WHAT TO PRODUCE ::
Please report how many lines in these records contain the string "icon", and give nothing besides the number.

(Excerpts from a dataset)
::::::

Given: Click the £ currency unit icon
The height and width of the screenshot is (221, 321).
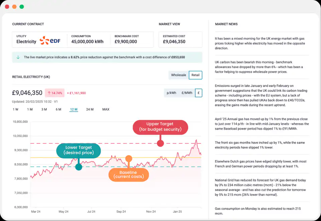Looking at the screenshot, I should point(198,93).
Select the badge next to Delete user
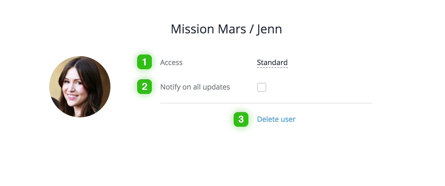The height and width of the screenshot is (186, 445). [x=241, y=120]
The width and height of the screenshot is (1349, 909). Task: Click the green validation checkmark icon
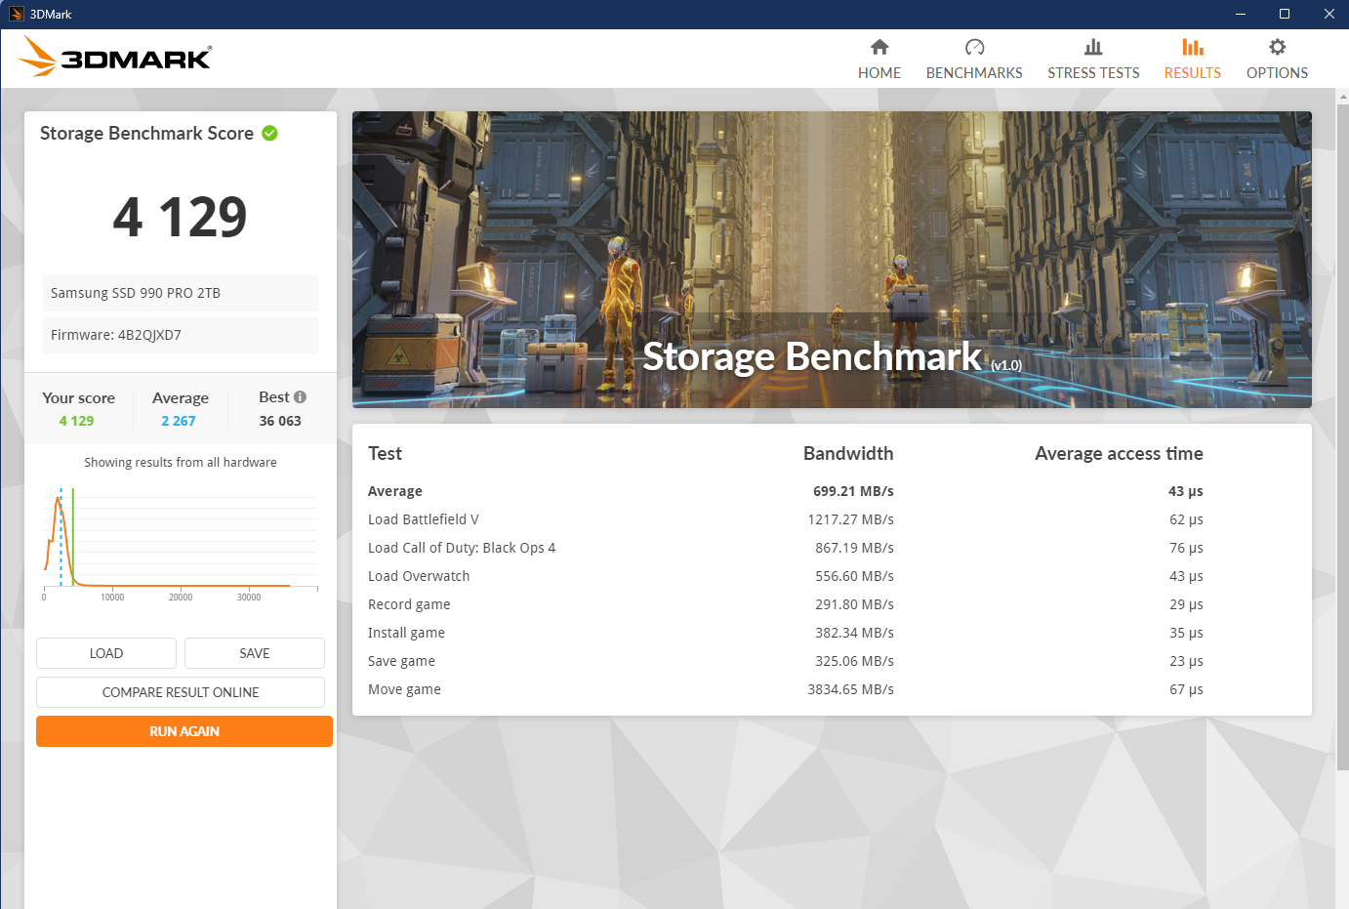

::::::

EXERCISE RESPONSE ::
2